TALLAHASSEE, Fla. (AP) _ Republicans wasted no time Monday in replacing Rep. Chris Dorworth as their choice for Florida House speaker in 2014-16.
They announced Rep. Steve Crisafulli as their new speaker-designate just minutes after a manual recount confirmed Dorworth's narrow defeat at the polls.
Democratic lawyer and retired firefighter Mike Clelland, a political newcomer, wound up 146 votes ahead of Dorworth. Both District 29 candidates are from Lake Mary in central Florida.
Dorworth last week wrote a farewell letter to fellow House Republicans, saying he did not expect the recounts to change the results, which proved correct.

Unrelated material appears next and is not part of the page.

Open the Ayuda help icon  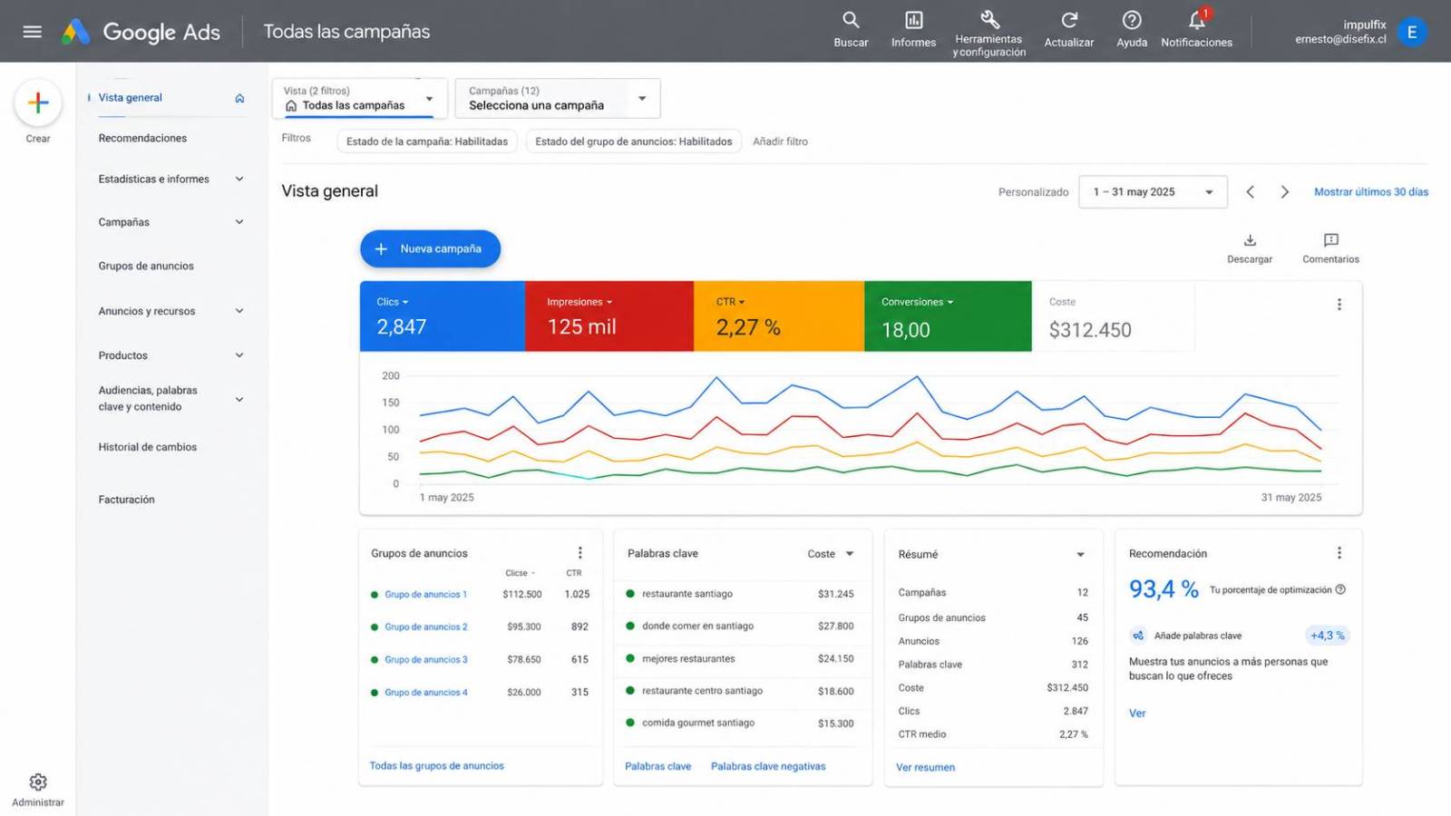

Clelland had a slim 37-vote lead when regular ballots were counted Tuesday. That expanded to 123 votes after provisional ballots were counted Thursday, and then to 140 after a machine recount Sunday.
If Crisafulli can avoid a similar fate two years from now, he will succeed Rep. Will Weatherford, a Wesley Chapel Republican who will become speaker at the Legislature's post-election reorganization session on Nov. 20.

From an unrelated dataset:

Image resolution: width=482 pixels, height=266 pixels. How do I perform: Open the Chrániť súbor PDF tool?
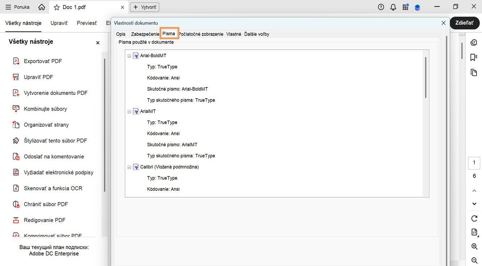[x=46, y=204]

“I am proud of the way our Republican House members have handled the adversity that has come our way over the past week,'' Weatherford said in a statement.

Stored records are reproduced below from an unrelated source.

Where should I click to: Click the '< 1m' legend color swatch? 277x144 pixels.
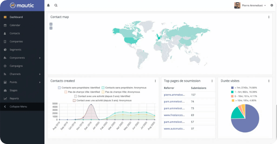click(232, 88)
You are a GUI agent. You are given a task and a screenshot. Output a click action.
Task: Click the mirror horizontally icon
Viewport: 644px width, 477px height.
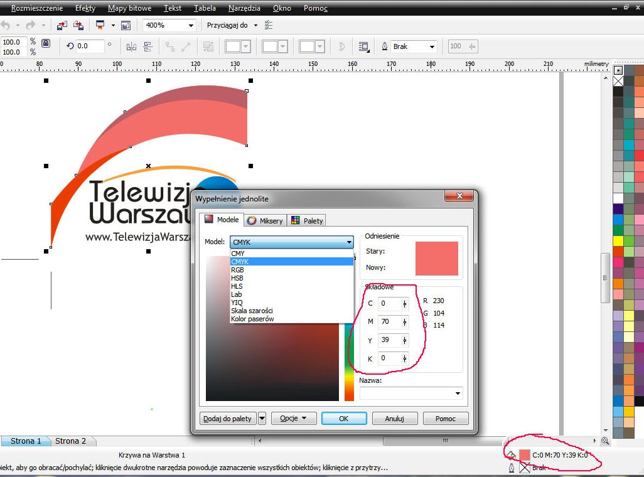coord(131,46)
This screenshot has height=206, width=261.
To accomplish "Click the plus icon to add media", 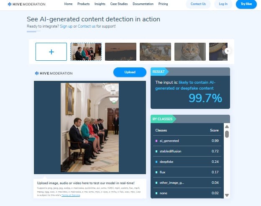I will click(51, 52).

Crisafulli is a real estate broker and agricultural businessman from Merritt Island on Florida's Space Coast. First elected to the House in 2008, he has strong roots in Florida politics. He is a cousin of Gov. Doyle E. Carlton, who held that office from 1929 through 1933, and grandson of Florida Supreme Court Chief Justice Vassar B. Carlton, who served on the high court from 1969 through 1974.
In a statement, Crisafulli said he understands “the weight of responsibility'' that has been put on his shoulders.
Dorworth was weighed down by a bitter divorce and personal financial issues including a foreclosure and negative net worth of up to $3 million.
Clelland juggled his education with a 26-year career as a firefighter. He earned a bachelor's degree in political science from the University of Central Florida and a law degree from Florida A&M University. He then started his own law firm in 2008 after retiring from the Longwood Fired Department as a battalion chief.